"""

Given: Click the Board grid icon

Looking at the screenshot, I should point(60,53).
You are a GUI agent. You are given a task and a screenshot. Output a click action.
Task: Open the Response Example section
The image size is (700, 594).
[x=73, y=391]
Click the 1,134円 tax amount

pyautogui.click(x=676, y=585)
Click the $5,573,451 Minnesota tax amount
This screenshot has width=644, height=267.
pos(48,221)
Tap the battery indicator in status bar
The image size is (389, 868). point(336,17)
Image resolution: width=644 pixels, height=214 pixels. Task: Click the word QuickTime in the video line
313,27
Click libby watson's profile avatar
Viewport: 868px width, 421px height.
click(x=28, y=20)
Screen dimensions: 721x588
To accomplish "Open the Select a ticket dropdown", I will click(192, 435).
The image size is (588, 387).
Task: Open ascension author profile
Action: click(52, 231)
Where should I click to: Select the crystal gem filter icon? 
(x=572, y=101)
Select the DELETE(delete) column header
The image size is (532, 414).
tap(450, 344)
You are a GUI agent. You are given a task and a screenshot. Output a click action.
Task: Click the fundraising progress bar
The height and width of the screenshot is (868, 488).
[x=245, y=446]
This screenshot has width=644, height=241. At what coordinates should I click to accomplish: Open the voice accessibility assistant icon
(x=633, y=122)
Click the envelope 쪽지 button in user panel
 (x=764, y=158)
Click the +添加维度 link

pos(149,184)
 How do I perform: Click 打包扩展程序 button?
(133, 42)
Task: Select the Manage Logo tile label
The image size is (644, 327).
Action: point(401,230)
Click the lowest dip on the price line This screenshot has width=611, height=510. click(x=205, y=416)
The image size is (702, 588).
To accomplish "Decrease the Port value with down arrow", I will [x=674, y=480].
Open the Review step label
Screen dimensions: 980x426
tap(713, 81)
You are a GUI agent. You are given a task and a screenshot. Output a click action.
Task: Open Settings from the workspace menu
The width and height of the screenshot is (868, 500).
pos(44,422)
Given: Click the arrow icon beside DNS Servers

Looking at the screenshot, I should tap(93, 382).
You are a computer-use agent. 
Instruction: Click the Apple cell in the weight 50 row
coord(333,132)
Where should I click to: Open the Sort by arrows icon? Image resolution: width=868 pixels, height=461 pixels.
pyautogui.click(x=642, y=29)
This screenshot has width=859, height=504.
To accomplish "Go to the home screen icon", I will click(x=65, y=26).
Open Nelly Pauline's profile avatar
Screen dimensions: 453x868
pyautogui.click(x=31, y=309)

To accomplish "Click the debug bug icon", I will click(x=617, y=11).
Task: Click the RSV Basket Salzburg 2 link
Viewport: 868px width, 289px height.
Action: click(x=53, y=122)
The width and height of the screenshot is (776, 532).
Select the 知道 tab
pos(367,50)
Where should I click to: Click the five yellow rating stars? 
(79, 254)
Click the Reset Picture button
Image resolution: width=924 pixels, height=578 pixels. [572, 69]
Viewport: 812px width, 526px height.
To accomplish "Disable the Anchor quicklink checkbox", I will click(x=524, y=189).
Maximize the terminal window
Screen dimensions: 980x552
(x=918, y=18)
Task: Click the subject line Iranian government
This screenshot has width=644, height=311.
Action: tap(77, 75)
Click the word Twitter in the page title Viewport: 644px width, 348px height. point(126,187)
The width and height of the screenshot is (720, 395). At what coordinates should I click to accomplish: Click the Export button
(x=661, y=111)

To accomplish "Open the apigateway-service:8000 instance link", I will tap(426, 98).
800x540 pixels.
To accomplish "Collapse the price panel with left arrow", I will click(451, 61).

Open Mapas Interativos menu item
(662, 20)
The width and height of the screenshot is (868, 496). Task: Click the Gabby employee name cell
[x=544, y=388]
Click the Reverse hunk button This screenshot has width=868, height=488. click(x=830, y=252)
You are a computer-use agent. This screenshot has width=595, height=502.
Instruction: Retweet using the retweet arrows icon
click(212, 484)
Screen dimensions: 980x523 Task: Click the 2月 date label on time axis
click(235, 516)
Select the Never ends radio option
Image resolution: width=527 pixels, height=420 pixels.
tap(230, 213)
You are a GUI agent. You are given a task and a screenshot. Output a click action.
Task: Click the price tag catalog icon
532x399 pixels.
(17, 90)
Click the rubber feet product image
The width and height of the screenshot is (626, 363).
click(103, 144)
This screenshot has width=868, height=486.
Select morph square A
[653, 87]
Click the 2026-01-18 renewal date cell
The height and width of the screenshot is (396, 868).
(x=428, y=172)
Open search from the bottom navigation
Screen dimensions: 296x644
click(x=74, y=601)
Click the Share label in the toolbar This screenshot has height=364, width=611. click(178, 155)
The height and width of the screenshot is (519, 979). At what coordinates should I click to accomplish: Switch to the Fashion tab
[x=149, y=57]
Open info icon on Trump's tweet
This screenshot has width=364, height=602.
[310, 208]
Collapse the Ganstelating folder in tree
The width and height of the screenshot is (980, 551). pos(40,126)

"""

### Problem requirements
Exact reproduction of the listing above is required.

### Written answer
Given: Click the Board grid icon

Looking at the screenshot, I should point(60,53).
You are a GUI agent. You are given a task and a screenshot. Output a click action.
Task: Open the Response Example section
The image size is (700, 594).
[x=73, y=391]
Click the 1,134円 tax amount

pyautogui.click(x=676, y=585)
Click the $5,573,451 Minnesota tax amount
This screenshot has width=644, height=267.
pos(48,221)
Tap the battery indicator in status bar
The image size is (389, 868). point(336,17)
Image resolution: width=644 pixels, height=214 pixels. Task: Click the word QuickTime in the video line
313,27
Click libby watson's profile avatar
Viewport: 868px width, 421px height.
click(x=28, y=20)
Screen dimensions: 721x588
To accomplish "Open the Select a ticket dropdown", I will click(192, 435).
The image size is (588, 387).
Task: Open ascension author profile
Action: click(52, 231)
Where should I click to: Select the crystal gem filter icon? 
(x=572, y=101)
Select the DELETE(delete) column header
The image size is (532, 414).
tap(450, 344)
You are a GUI agent. You are given a task and a screenshot. Output a click action.
Task: Click the fundraising progress bar
The height and width of the screenshot is (868, 488).
[x=245, y=446]
This screenshot has width=644, height=241. At what coordinates should I click to accomplish: Open the voice accessibility assistant icon
(x=633, y=122)
Click the envelope 쪽지 button in user panel
 (x=764, y=158)
Click the +添加维度 link

pos(149,184)
 How do I perform: Click 打包扩展程序 button?
(133, 42)
Task: Select the Manage Logo tile label
The image size is (644, 327).
Action: point(401,230)
Click the lowest dip on the price line This screenshot has width=611, height=510. click(x=205, y=416)
The image size is (702, 588).
To accomplish "Decrease the Port value with down arrow", I will [x=674, y=480].
Open the Review step label
Screen dimensions: 980x426
tap(713, 81)
You are a GUI agent. You are given a task and a screenshot. Output a click action.
Task: Open Settings from the workspace menu
The width and height of the screenshot is (868, 500).
pos(44,422)
Given: Click the arrow icon beside DNS Servers

Looking at the screenshot, I should tap(93, 382).
You are a computer-use agent. 
Instruction: Click the Apple cell in the weight 50 row
coord(333,132)
Where should I click to: Open the Sort by arrows icon? Image resolution: width=868 pixels, height=461 pixels.
pyautogui.click(x=642, y=29)
This screenshot has width=859, height=504.
To accomplish "Go to the home screen icon", I will click(x=65, y=26).
Open Nelly Pauline's profile avatar
Screen dimensions: 453x868
pyautogui.click(x=31, y=309)

To accomplish "Click the debug bug icon", I will click(x=617, y=11).
Task: Click the RSV Basket Salzburg 2 link
Viewport: 868px width, 289px height.
Action: click(x=53, y=122)
The width and height of the screenshot is (776, 532).
Select the 知道 tab
pos(367,50)
Where should I click to: Click the five yellow rating stars? 
(79, 254)
Click the Reset Picture button
Image resolution: width=924 pixels, height=578 pixels. [572, 69]
Viewport: 812px width, 526px height.
To accomplish "Disable the Anchor quicklink checkbox", I will click(x=524, y=189).
Maximize the terminal window
Screen dimensions: 980x552
(x=918, y=18)
Task: Click the subject line Iranian government
This screenshot has width=644, height=311.
Action: tap(77, 75)
Click the word Twitter in the page title Viewport: 644px width, 348px height. point(126,187)
The width and height of the screenshot is (720, 395). At what coordinates should I click to accomplish: Click the Export button
(x=661, y=111)

To accomplish "Open the apigateway-service:8000 instance link", I will tap(426, 98).
800x540 pixels.
To accomplish "Collapse the price panel with left arrow", I will click(451, 61).

Open Mapas Interativos menu item
(662, 20)
The width and height of the screenshot is (868, 496). Task: Click the Gabby employee name cell
[x=544, y=388]
Click the Reverse hunk button This screenshot has width=868, height=488. click(x=830, y=252)
You are a computer-use agent. This screenshot has width=595, height=502.
Instruction: Retweet using the retweet arrows icon
click(212, 484)
Screen dimensions: 980x523 Task: Click the 2月 date label on time axis
click(235, 516)
Select the Never ends radio option
Image resolution: width=527 pixels, height=420 pixels.
tap(230, 213)
You are a GUI agent. You are given a task and a screenshot. Output a click action.
Task: Click the price tag catalog icon
532x399 pixels.
(17, 90)
Click the rubber feet product image
The width and height of the screenshot is (626, 363).
click(103, 144)
This screenshot has width=868, height=486.
Select morph square A
[653, 87]
Click the 2026-01-18 renewal date cell
The height and width of the screenshot is (396, 868).
(x=428, y=172)
Open search from the bottom navigation
Screen dimensions: 296x644
click(x=74, y=601)
Click the Share label in the toolbar This screenshot has height=364, width=611. click(178, 155)
The height and width of the screenshot is (519, 979). At what coordinates should I click to accomplish: Switch to the Fashion tab
[x=149, y=57]
Open info icon on Trump's tweet
This screenshot has width=364, height=602.
[310, 208]
Collapse the Ganstelating folder in tree
The width and height of the screenshot is (980, 551). pos(40,126)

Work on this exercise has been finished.